We acknowledge that 100 per cent adoption of the addressable savings we discussed is likely unrealistic or would take a long time to fully materialise due to regulatory constraints and potential imitations associated with specific therapeutic categories and patient populations. Regulatory requirements mean not all costs associated with drug development are variable, and fear of nonapproval makes drug companies less likely to adopt new methods. That said, regulatory agencies do appear to be catching up. For example, one CRO we spoke with highlighted a shift in client interest in risk-based monitoring for source data verification based on recent FDA guidance to the industry for how to implement.
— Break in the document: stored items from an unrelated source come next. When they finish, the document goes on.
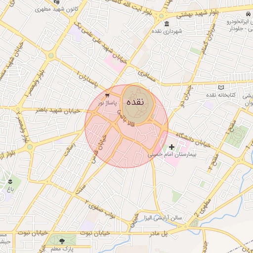Click the نقده city name label
Viewport: 253px width, 253px height.
point(135,102)
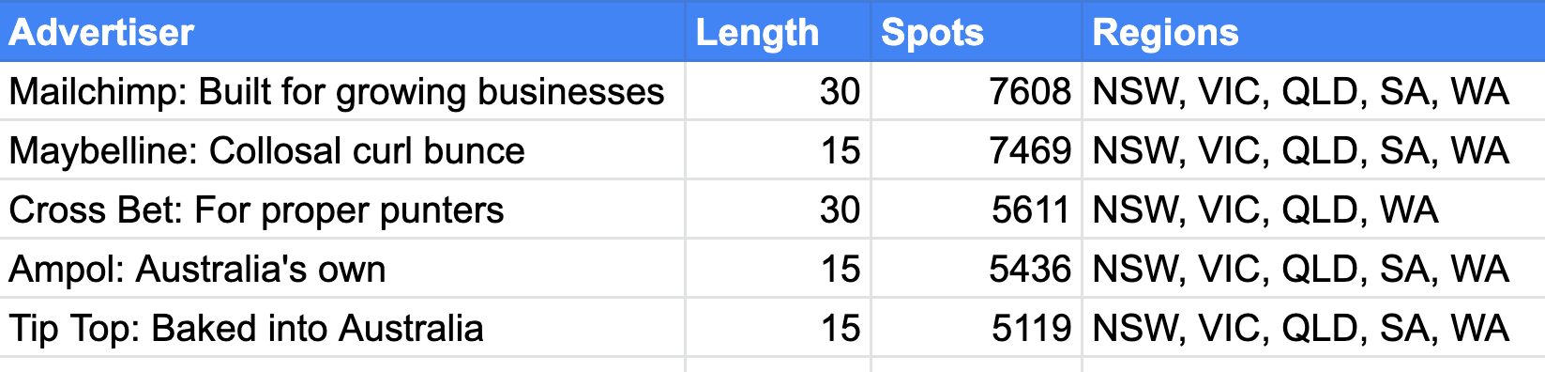The image size is (1545, 372).
Task: Select the spots value 5119
Action: pos(977,328)
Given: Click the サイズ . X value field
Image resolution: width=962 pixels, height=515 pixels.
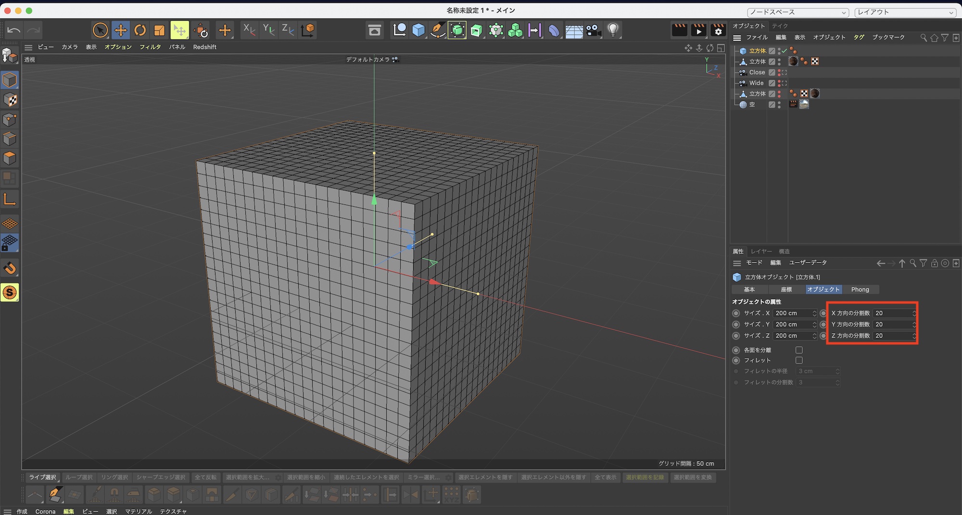Looking at the screenshot, I should pos(791,313).
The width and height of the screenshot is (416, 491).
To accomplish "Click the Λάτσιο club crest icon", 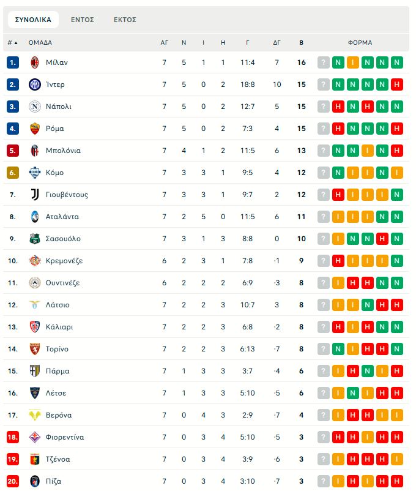I will click(x=34, y=305).
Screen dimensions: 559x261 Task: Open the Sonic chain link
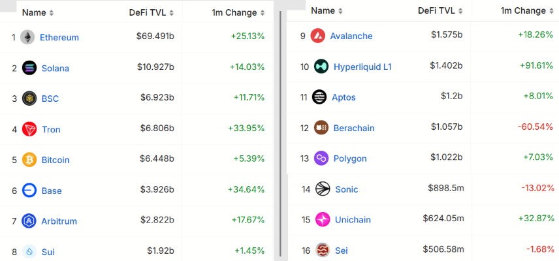coord(346,189)
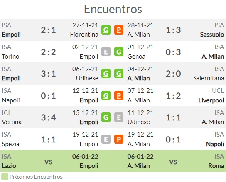Viewport: 226px width, 182px height.
Task: Click orange P badge for Milan vs Liverpool
Action: tap(119, 95)
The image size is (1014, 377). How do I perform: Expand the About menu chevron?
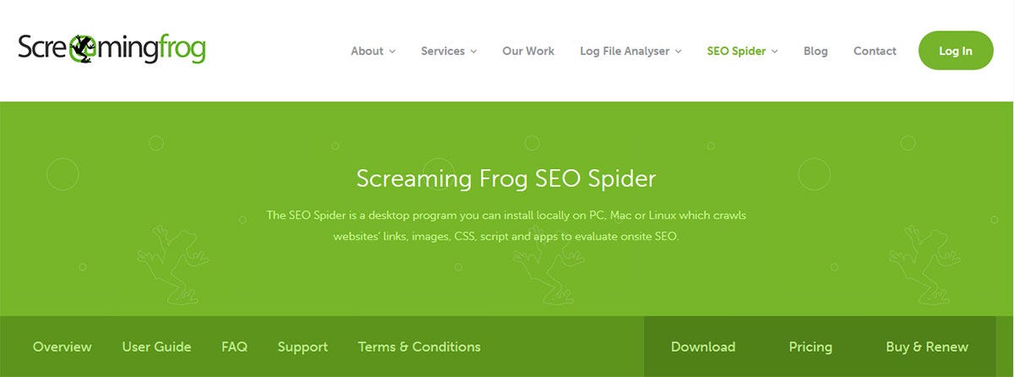tap(392, 52)
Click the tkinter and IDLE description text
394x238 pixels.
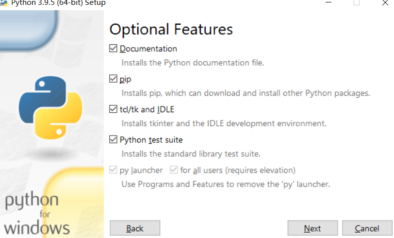pos(224,123)
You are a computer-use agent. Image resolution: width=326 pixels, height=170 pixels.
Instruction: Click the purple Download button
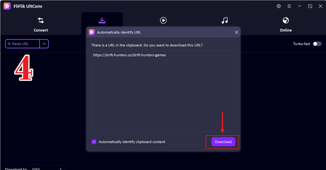[x=223, y=142]
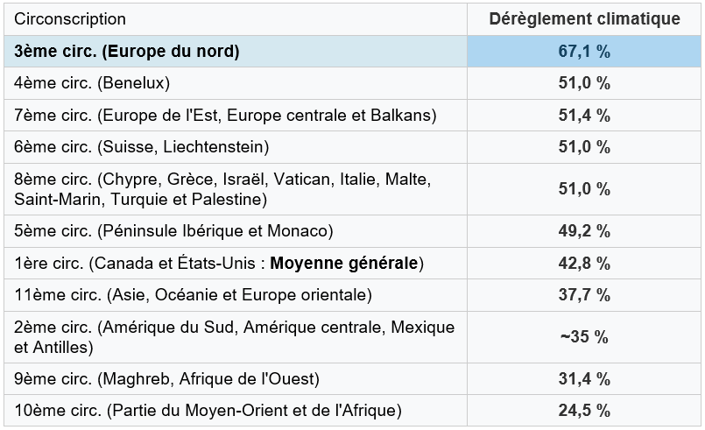Viewport: 705px width, 430px height.
Task: Click the Suisse row's 51,0 % value
Action: (x=584, y=147)
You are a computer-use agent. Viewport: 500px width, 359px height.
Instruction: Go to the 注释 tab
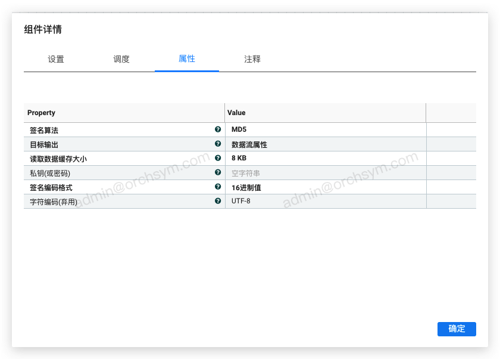pyautogui.click(x=252, y=59)
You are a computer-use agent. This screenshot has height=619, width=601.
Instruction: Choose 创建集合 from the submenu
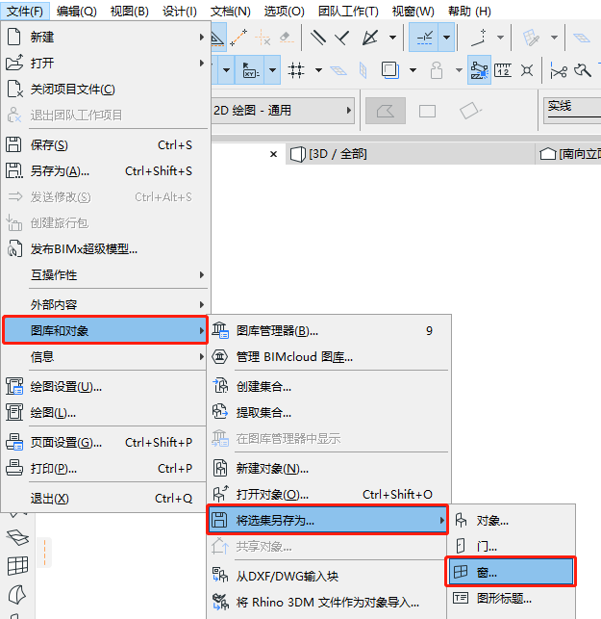[x=263, y=386]
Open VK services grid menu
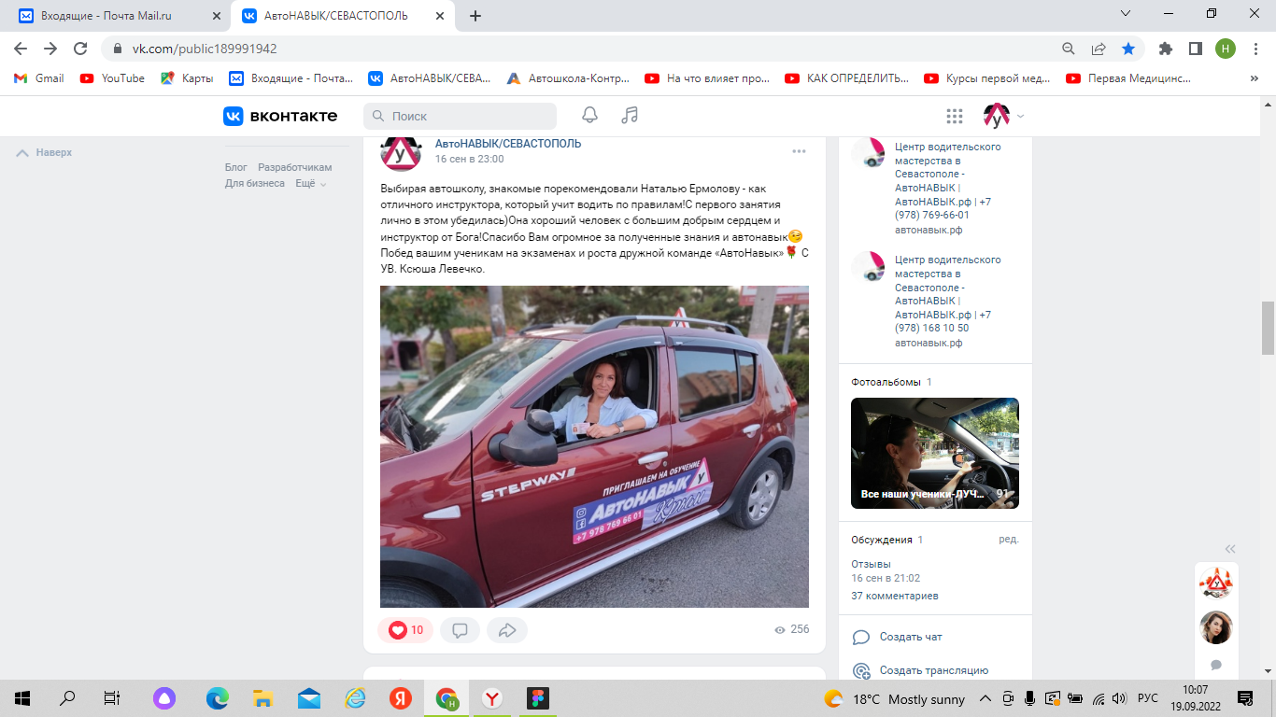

Which therapeutic categories are more levered to potential cost savings?
Hematology, Respiratory, and Pain/Anesthesia are most levered to benefits from higher technology penetration. While this report highlights opportunities, we note that some of the results are counterintuitive (e.g., Cardiovascular is a low cost savings area despite very large patient numbers in trials and Hematology is highlighted as having cost-savings potential but Oncology is not). This is not to say that Cardiovascular and Oncology will not also benefit from emerging technology, but that based on the 4 IT/Data opportunities outlined above, they are not at the top of the list.